By annie shum | August 26, 2009
Survey finds cloud computing becoming deeply entrenched in enterprise IT organizations.
By Charles Babcock, InformationWeek Aug. 25, 2009
IT managers disagree on a definition of cloud computing, but they agree that it’s either already in their budgets or soon will be. And they expect to share responsibility for cloud computing with application developers and business stakeholders.
Those were two of the conclusions that came out of a June survey by Applied Research – West, on enterprise adoption of cloud computing. The survey was sponsored by F5 Networks, a network access and interoperability vendor. The survey found that 66% of 250 IT managers interviewed by telephone said they have dedicated budget funds for the cloud. In addition, 71% said they expect cloud computing budgets to grow over the next two years.
One conclusion from the survey is that cloud computing is gaining critical mass: 82% of the respondents said they are “in some stage of trial, implementation or use of public clouds,” and 83% said the same for use of private clouds. Participating firms had at least 2,500 employees, with a median of 75,000. Those interviewed included IT managers, 37%; IT directors, 23%; VPs, 24%; and senior VPs, 16%. No CIOs were included in the survey, Applied Research – West said.
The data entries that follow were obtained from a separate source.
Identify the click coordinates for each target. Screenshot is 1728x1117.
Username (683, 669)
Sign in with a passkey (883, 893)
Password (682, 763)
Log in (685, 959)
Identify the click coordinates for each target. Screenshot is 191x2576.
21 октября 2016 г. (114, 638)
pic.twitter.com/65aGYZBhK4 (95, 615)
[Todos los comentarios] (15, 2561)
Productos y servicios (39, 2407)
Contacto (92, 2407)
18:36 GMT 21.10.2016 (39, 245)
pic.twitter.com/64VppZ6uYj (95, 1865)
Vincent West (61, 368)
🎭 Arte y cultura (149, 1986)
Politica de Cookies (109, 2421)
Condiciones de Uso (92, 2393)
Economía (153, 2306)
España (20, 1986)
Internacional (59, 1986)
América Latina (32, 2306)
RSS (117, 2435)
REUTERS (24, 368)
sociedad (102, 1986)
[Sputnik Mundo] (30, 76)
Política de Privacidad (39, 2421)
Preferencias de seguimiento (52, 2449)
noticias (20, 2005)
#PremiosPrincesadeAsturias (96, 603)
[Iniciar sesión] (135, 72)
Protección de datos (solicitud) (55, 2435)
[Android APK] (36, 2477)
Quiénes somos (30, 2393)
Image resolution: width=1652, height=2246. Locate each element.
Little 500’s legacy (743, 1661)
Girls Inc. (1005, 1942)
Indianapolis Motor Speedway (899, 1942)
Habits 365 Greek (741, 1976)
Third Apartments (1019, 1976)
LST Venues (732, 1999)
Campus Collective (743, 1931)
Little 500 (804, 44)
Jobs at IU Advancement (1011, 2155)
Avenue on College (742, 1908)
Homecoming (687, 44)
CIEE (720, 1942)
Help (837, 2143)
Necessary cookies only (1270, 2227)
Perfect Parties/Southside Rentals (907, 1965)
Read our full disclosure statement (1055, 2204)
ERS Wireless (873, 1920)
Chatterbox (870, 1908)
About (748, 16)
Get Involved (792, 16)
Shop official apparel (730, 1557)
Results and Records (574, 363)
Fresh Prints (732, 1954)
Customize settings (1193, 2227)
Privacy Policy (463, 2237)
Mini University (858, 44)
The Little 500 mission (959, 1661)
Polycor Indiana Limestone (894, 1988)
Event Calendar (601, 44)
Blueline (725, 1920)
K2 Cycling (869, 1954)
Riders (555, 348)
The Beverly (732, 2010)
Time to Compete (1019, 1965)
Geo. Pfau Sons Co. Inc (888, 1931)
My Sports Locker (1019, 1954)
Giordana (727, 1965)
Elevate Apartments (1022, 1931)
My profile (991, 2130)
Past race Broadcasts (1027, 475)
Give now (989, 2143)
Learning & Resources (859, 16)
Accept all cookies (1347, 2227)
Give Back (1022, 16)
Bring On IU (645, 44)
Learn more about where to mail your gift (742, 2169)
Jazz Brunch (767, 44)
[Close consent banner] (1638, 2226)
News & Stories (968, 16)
IT managers agree that one form of cloud computing is SAAS or software as a service, but they do not see it as the most important element, said Lori MacVittie, technical marketing manager for F5, in an interview. Three-quarters said they see platform as a service, such as when Salesforce.com offers database services and tools for customizing its applications or building new ones, as a form of cloud computing. In addition, 60% said they see infrastructure-as-a-service or Amazon’s EC2 as cloud computing. Infrastructure-as-a-service is where a service provider supplies hardware and some software, such as Amazon’s SimpleDB database service, and runs a configuration of an IT organization’s software as an external resource.
As IT managers adopt cloud computing, they are looking to fill in the missing pieces behind the simplified services now available. Among other things, 90% said they want control over who can access their cloud resources. “Who has access? How is it controlled? Who can self-provision a server,” said MacVittie. Another 89% named network security as a core cloud technology, as well as 88% citing server and storage virtualization as “essential technologies in the cloud,” she said.
The main driver toward cloud computing is the efficiency that stems from using public clouds instead of further building out the IT infrastructure internally, according to 77% of respondents. Public cloud computing reduces capital costs, according to 68% of those surveyed, and eases staffing issues, said 61%. When it comes to private clouds, the drivers include reducing capital cost, 63%; agility and easing staffing issues, both 50%. MacVittie said another result was that IT understands that cloud computing will involve a broader collaborative effort than the mainframe-based data center that preceded it.
The top three influencers of building the private cloud are IT, 45%; line of business stakeholders, 36% and application development teams, 24%. The top influencers in use of public clouds are IT, 45%; application developers, 41%; and line of business stakeholders, 41%. The numbers do not add up to 100% because respondents were allowed to name several top influencers among job titles in the organization.
The results found, not surprisingly, that cloud implementers want some of the capabilities found in at least one of F5’s products. F5 provides access control and some elements of network security, both of which rated high on the list of IT manager concerns.
Applied Research – West targeted which IT managers were interviewed, and spokesmen for F5 said if any of its customers were interviewed, they don’t know about it. F5 provided no prospective interviewee names, MacVittie said. While IT managers disagree on a precise definition of a cloud, 68% supported the two following definitions as correct or “almost there.”
The first definition was: “Cloud computing is on-demand access to virtualized IT resources that are housed outside of your own data center, shared by others, simple to use, paid for via subscription and accessed over the Web.”
The second was: “Cloud computing is a style of computing in which dynamically scalable and often virtualized resources are provided as a service over the Internet. Users need not have knowledge of, expertise in, or control over the technology infrastructure in the ‘cloud.'”
F5 provided a third definition combining many elements of the two definitions. It is: “Cloud computing is a style of computing in which dynamically scalable and often virtualized resources are provided as a service. Users need not have knowledge of, expertise in, or control over the technology infrastructure in the ‘cloud’ that supports them. Furthermore, cloud computing employs a model for enabling available, convenient, on-demand network access to a shared pool of configurable computing resources (e.g., networks, servers, storage, applications, services) that can be rapidly provisioned and released with minimal management effort or service provider interaction.”